- [TASK STATEMENT] Starting from the line that holds "Viewport: 1372px width, 891px height.", output exactly each line through the end of the listing. Do not copy pictures.
◆ ◆ ◆ ◆
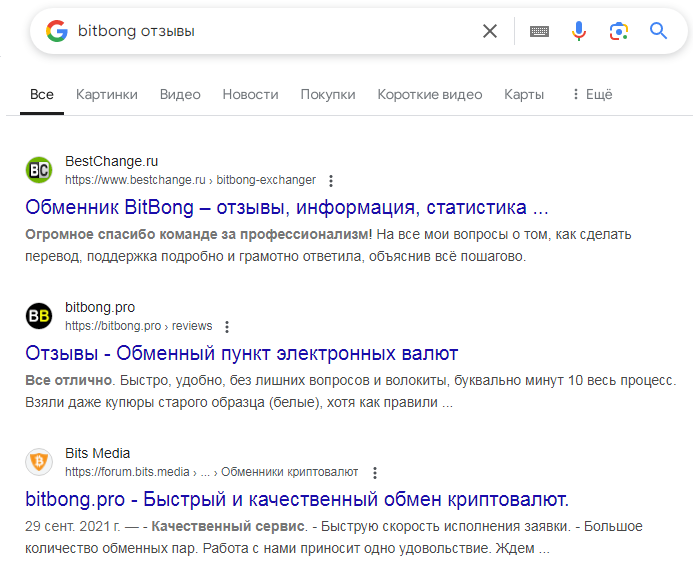Open options menu for bitbong.pro result
693x577 pixels.
click(227, 327)
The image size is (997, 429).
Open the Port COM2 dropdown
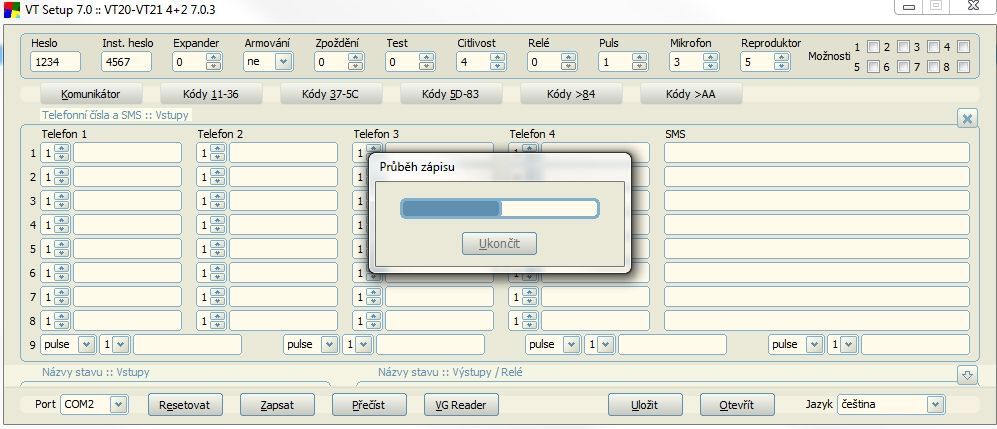pyautogui.click(x=118, y=405)
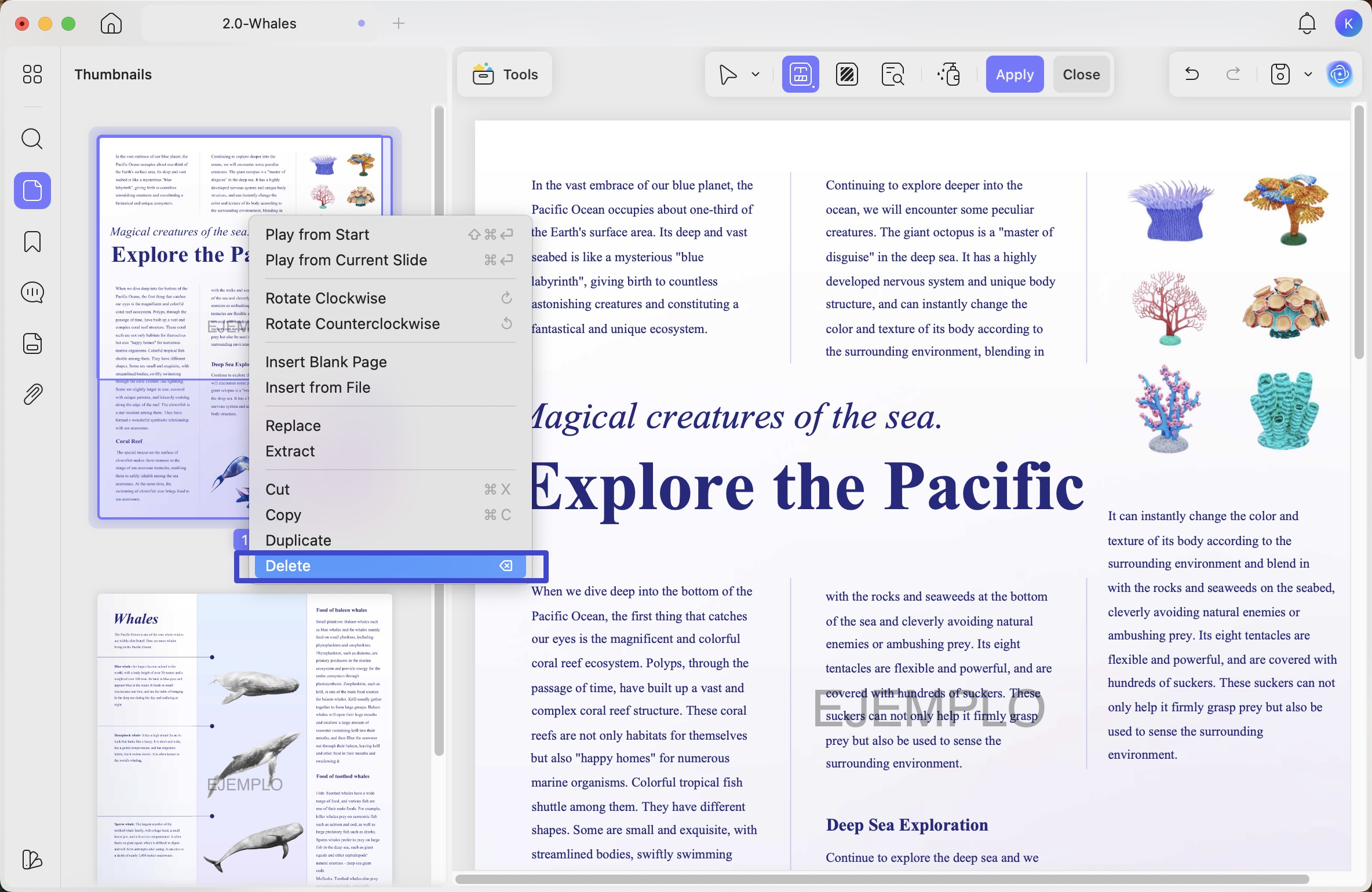The width and height of the screenshot is (1372, 892).
Task: Open the Attachments paperclip icon
Action: tap(32, 394)
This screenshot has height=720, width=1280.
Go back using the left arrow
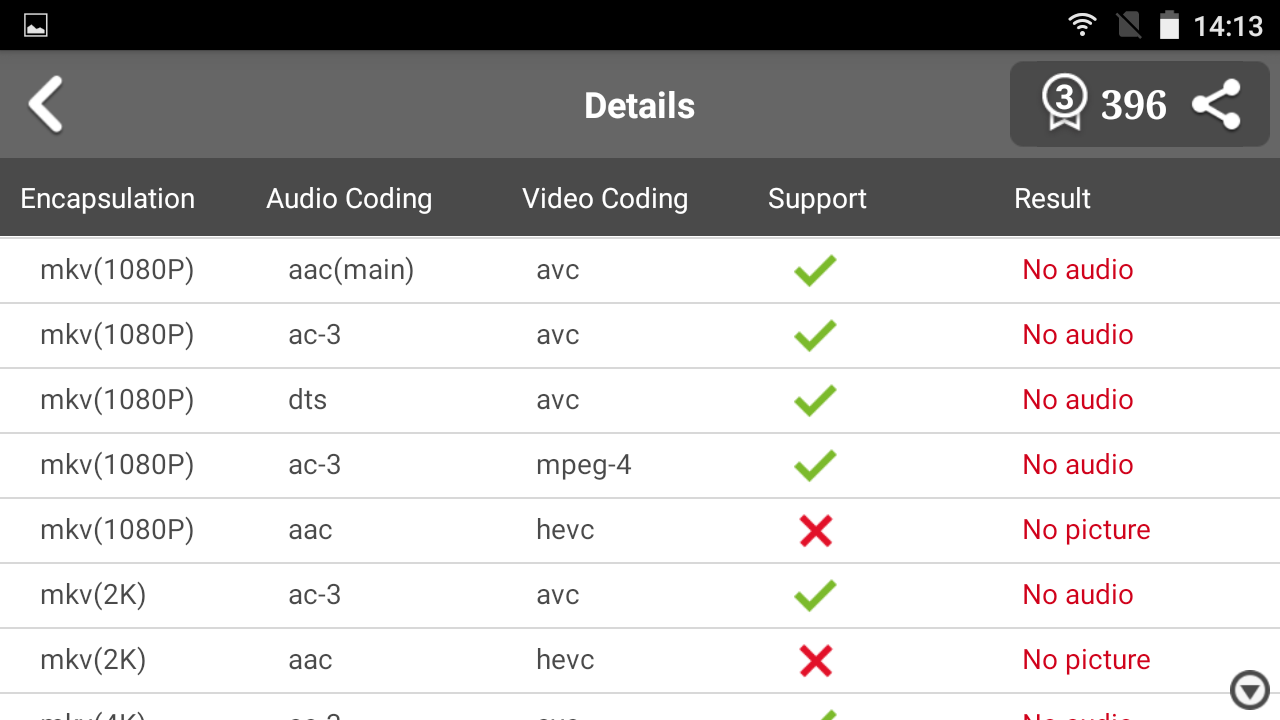(46, 104)
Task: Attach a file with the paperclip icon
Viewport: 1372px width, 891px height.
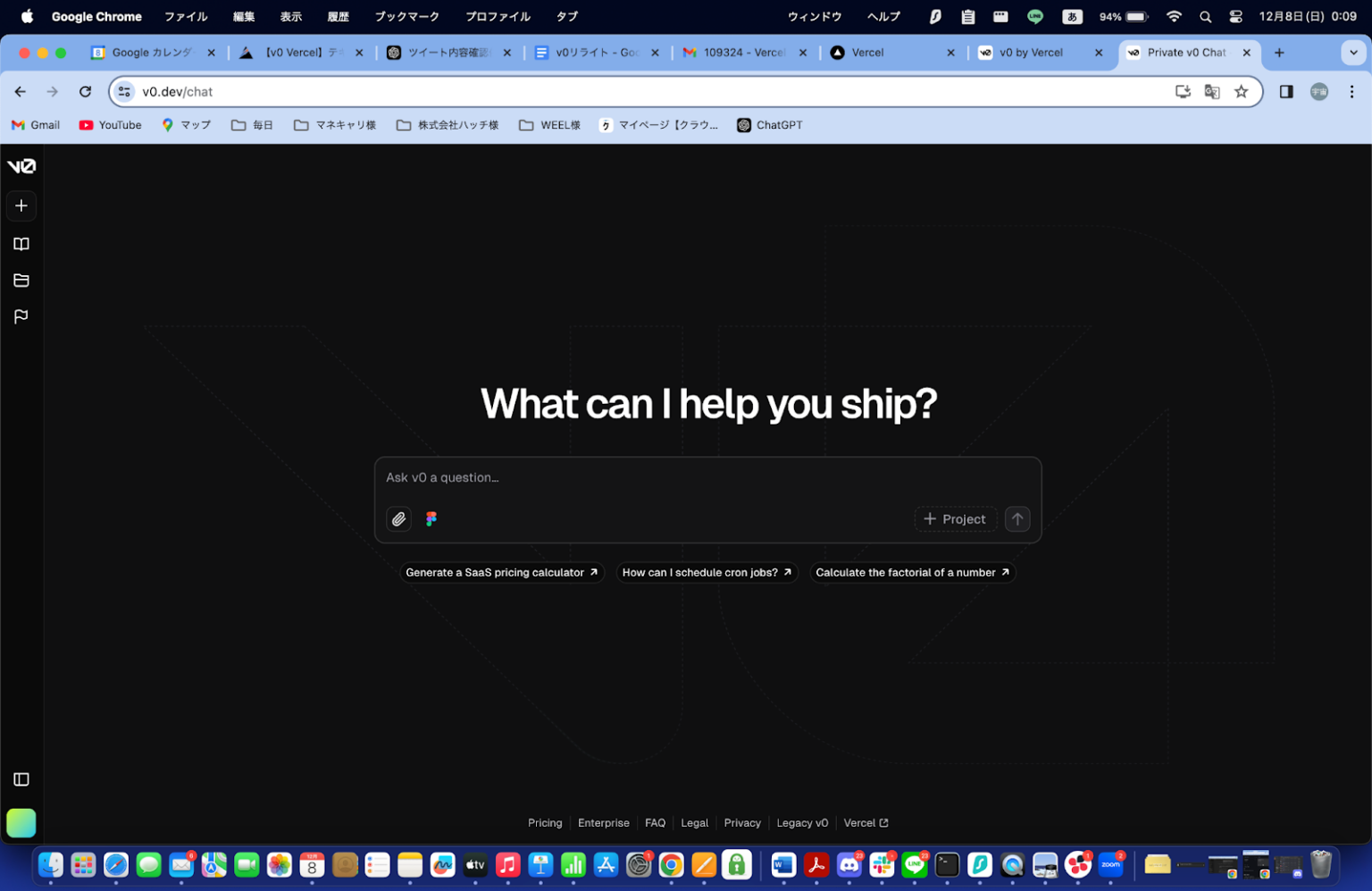Action: [x=398, y=518]
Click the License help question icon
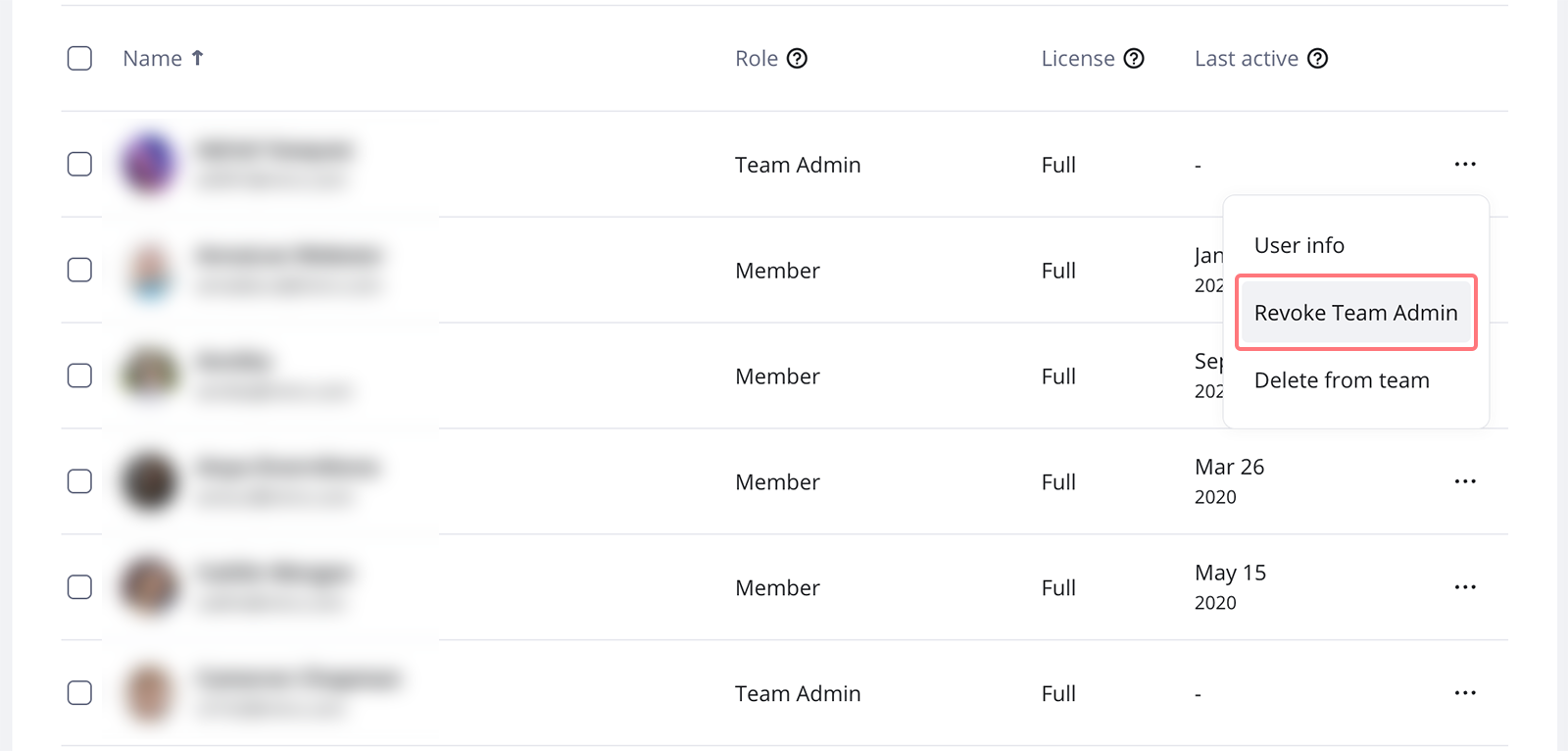Viewport: 1568px width, 751px height. coord(1134,59)
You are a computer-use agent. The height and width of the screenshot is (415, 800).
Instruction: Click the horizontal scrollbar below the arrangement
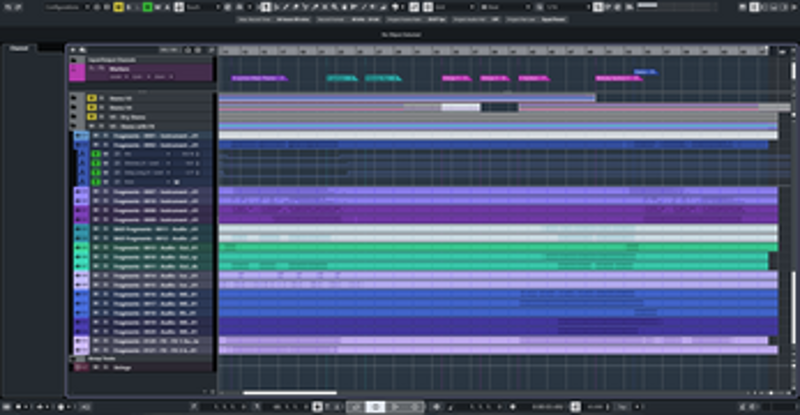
◆ ◆ ◆ ◆
- [OUTPUT BELOW]
Viewport: 1372px width, 891px height.
Action: [x=398, y=518]
Click the License help question icon
Viewport: 1568px width, 751px height. coord(1134,59)
You are a computer-use agent. The height and width of the screenshot is (415, 800).
Instruction: Click the horizontal scrollbar below the arrangement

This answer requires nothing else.